The story of the secure connection on Websphere 6.0.0

Once upon a time, our web application required to establish a SSL connection. Therefore we added JavaMail 1.4.1 JARs in our WEB-INF/lib directory, deployed the web application on Websphere 6.0.0 and experienced the application server was still loading its 1.3 version.

LESSON #1: use PARENT_LAST and PARENT_FIRST to determine whether the EAR/WAR file JARs are the last or the first to be loaded. A good explanation was found here.

Once we set PARENT_LAST on the Web Module, we ran into several XML casting related errors, such as: org.apache.xerces.parsers.XML11Configuration cannot be cast to org.apache.xerces.xni.parser.XMLParserConfiguration. That was because of the presence of unneeded JARs in WEB-INF/lib, eventually conflicting with Websphere ones, and previously bypassed by the PARTENT_FIRST option. Also in this care there's a lot of documentation and explanations, such as here, here, and here. However, what it had to be done was to clean up the unused JARs and/or substitute some of them with proper others.

LESSON #2: as a web application grows with time, it arrives the moment to stop and anlayze how many trash JAR it has collected. Therefore procede per steps:

1. remove all JARs;
2. if you are using the API of some suite, make sure you are using the required JARs;
   
3. add JARs one by one, from the most important to the last important, till all compinling errors go away;
4. go round you web application until you face some run time error, then add the remaining missing JARs. (Any suggestion on better ways is highly accepted!)
   

Now that the application can be started without errors and properly use JavaMail 1.4, we face a new error caused by:
javax.net.ssl.SSLException: Unsupported record version Unknown 111.109
at com.ibm.jsse2.a.b(Unknown Source)
at com.ibm.jsse2.a.a(Unknown Source)

Which seems to be due our current Websphere version (alas, still 6.0.0, while RAD 6.0.2 has it fixed). A fix is available here, even though I found it impossible to download APAR PK32916 by Fix Central. Given the fact it's impossible for us to upgrade WAS as of now, we have to find a workaround, but before that:

LESSON #3: should be needless to say, however better make sure your development team is using locally the same version of application server which is running on the test and production environments.
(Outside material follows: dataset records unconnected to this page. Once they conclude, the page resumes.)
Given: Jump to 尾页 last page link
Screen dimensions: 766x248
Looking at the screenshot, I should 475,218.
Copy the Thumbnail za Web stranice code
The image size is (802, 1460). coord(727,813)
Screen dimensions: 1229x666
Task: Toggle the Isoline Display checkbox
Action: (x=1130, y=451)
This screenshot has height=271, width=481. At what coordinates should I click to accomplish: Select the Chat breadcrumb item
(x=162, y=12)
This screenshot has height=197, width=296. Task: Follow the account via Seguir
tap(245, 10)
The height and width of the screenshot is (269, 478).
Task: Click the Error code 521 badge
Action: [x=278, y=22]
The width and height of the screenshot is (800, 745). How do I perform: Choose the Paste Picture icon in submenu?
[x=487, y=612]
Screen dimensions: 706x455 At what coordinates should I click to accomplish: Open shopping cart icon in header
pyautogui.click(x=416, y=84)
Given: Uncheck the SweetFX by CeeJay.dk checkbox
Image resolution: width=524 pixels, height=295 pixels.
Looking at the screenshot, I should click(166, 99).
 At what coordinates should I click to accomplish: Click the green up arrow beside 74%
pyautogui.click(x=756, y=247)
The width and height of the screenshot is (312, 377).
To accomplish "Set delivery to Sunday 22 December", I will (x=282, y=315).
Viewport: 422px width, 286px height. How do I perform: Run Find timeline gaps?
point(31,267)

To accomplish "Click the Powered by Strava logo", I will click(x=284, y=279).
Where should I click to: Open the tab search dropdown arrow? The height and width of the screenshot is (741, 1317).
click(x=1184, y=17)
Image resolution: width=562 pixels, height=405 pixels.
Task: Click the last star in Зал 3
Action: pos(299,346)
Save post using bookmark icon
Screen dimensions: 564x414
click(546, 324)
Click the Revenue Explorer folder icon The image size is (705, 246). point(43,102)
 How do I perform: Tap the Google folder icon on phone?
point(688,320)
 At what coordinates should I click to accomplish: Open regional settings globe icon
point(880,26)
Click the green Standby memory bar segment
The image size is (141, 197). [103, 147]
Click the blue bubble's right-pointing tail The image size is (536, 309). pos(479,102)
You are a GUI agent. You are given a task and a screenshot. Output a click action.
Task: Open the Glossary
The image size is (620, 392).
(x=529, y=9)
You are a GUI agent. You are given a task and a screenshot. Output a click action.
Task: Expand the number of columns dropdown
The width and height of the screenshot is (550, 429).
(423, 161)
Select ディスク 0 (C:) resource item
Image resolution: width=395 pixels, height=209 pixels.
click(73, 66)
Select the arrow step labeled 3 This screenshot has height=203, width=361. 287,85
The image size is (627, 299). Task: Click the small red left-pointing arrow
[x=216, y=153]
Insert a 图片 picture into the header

So, if it is impossible to use IBM JSSE API because they are old (as for JavaMail) and buggy, why not give it a try with SUN JSSE. I know it's dirty, however I extracted jsse.jar from Sun Java SDK 1.4 and added it to WEB-INF/lib. It resulted in a new error, which goes like:
java.net.SocketException: Export restriction: this JSSE implementation is non-pluggable.
at javax.net.ssl.DefaultSSLSocketFactory.createSocket(DashoA12275)

Apparently the walkaround for this issue is reported here, and it says to patch org.apache.axis.components.net.JSSESocketFactory, and shows how. The reason is reported on Java 1.4 release notes, and goes like: "The JSSE implementation provided in this release includes strong cipher suites. However, due to U.S. export control restrictions, this release does not allow alternate "pluggable" SSL/TLS implementations to be used. For more information, please see the JSSE Reference Guide."

LESSON #4: you have to know when to stop even if you would like to carry on with the challenge. There are probably more critical things to deal with, so leave your ego apart.

We'll wait till we upgrade Websphere.